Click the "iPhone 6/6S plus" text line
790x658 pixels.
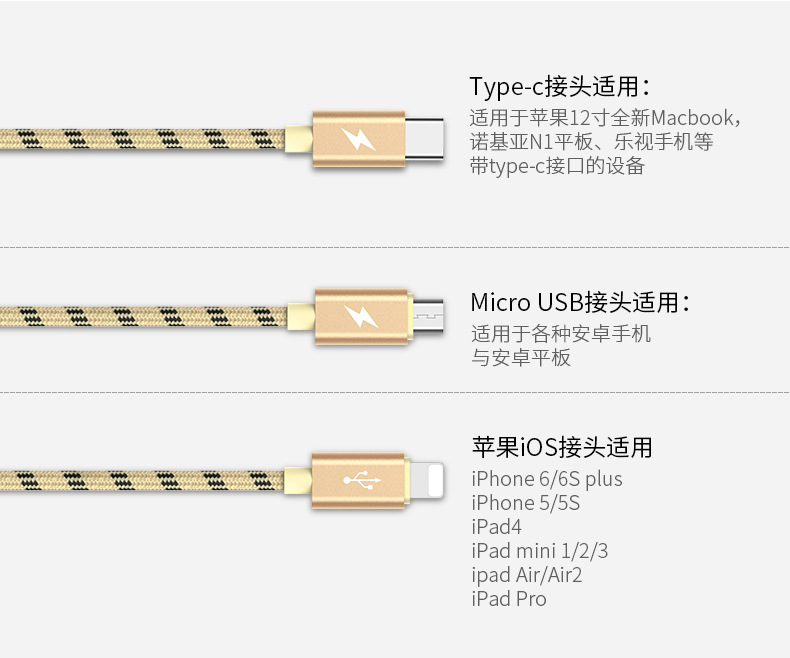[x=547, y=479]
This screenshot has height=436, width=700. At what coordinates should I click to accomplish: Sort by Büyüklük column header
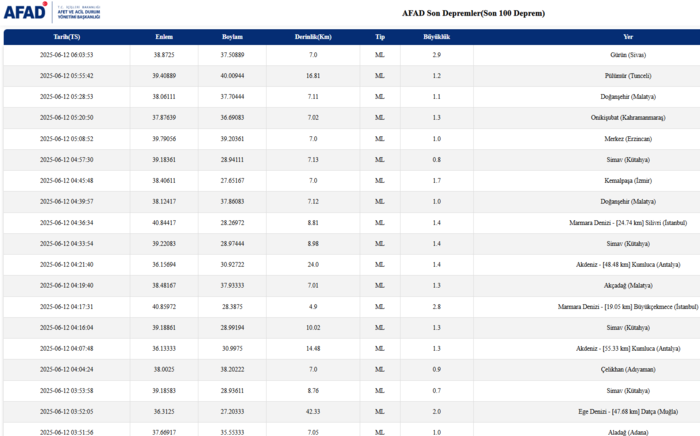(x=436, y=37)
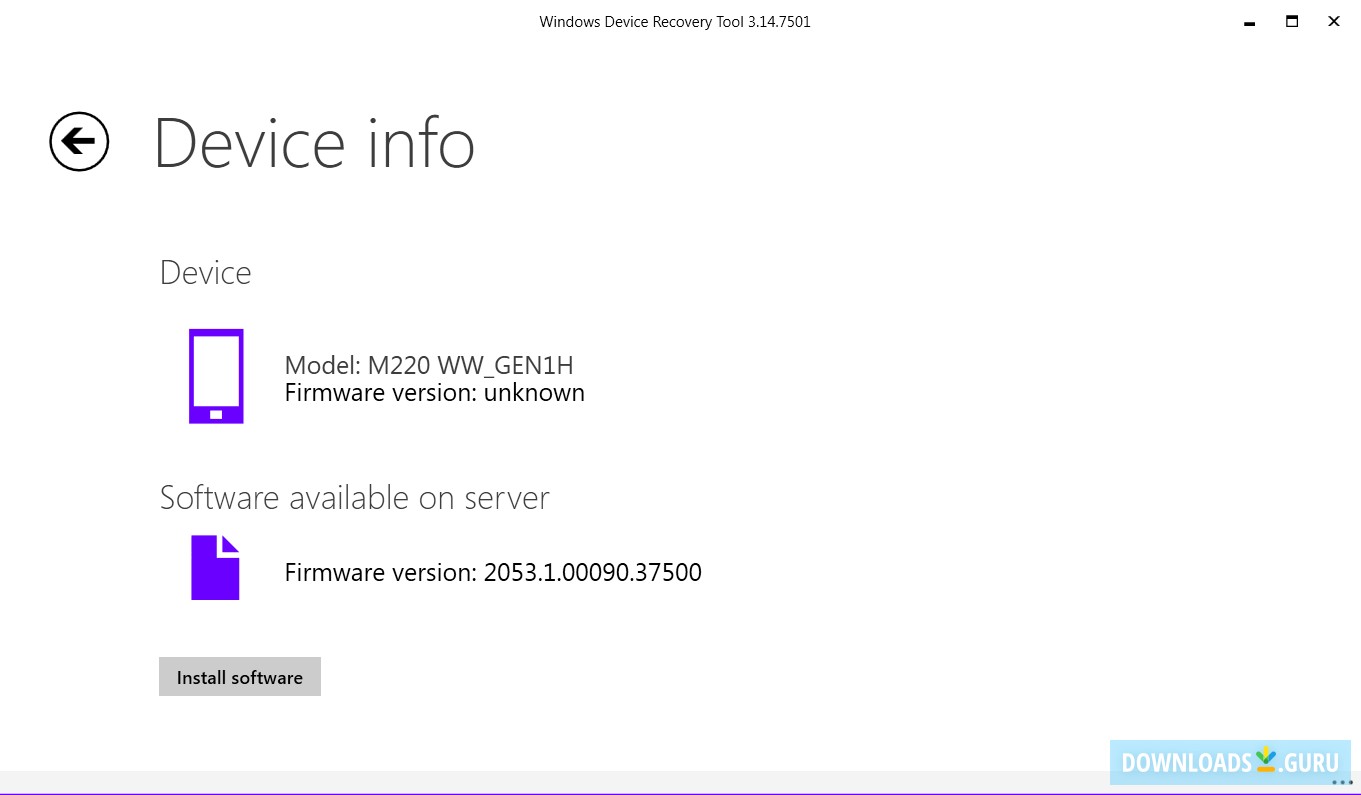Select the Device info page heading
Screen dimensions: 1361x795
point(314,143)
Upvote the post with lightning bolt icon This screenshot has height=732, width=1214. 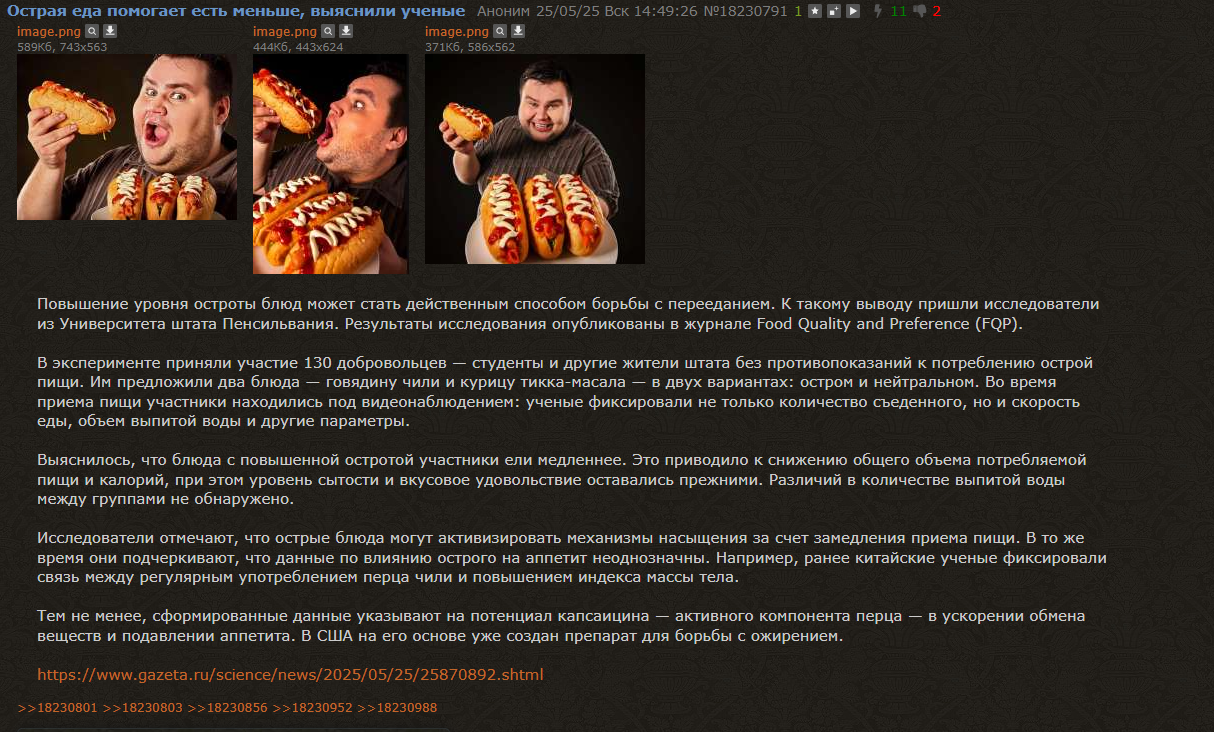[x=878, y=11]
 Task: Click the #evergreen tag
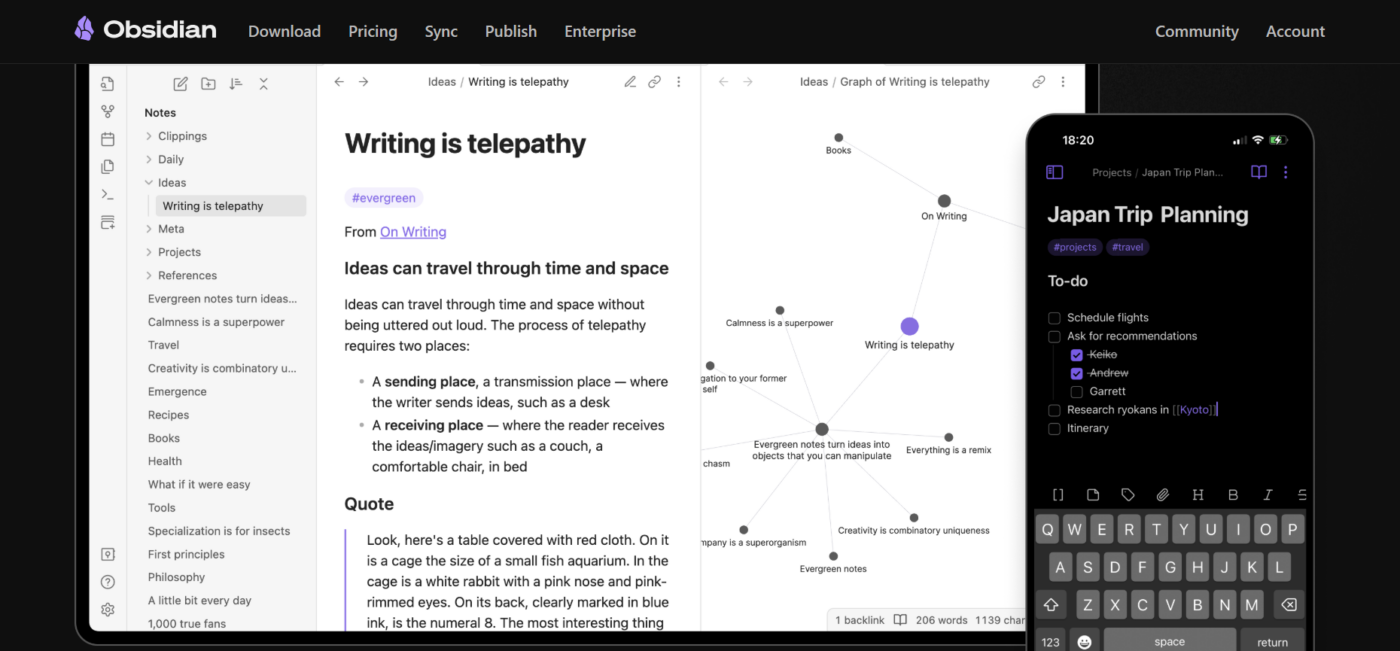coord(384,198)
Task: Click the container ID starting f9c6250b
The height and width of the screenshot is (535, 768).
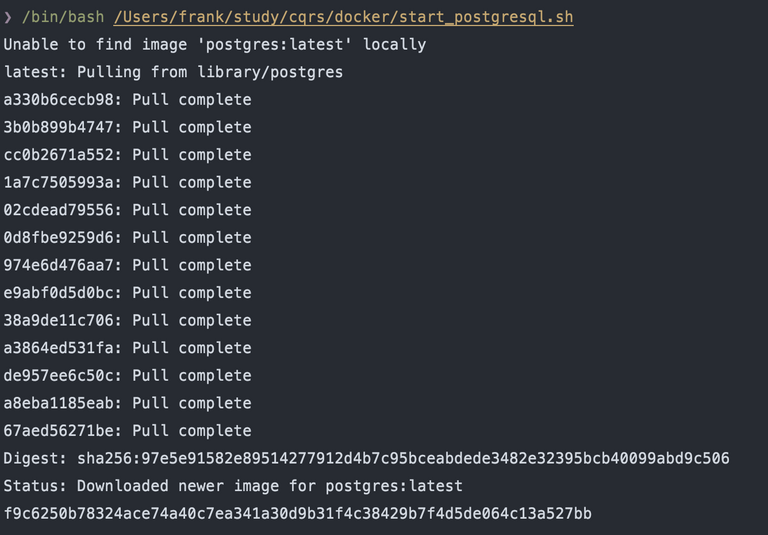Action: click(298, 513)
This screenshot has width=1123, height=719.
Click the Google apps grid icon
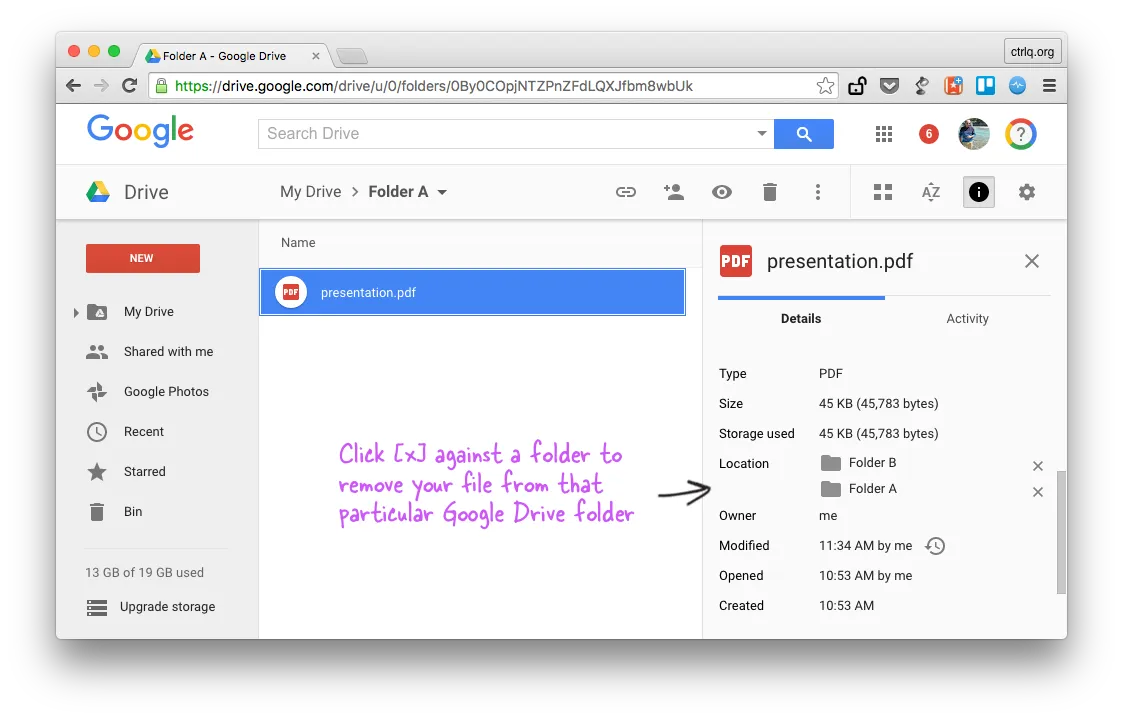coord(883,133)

ACTIVITY
Your answer must consist solely of the lines from the one containing "This screenshot has width=1123, height=719." through the last line of the records above, copied exactly, with every picture left out.

OUTPUT OF THE EXERCISE
This screenshot has width=1123, height=719.
Click the Google apps grid icon
coord(883,133)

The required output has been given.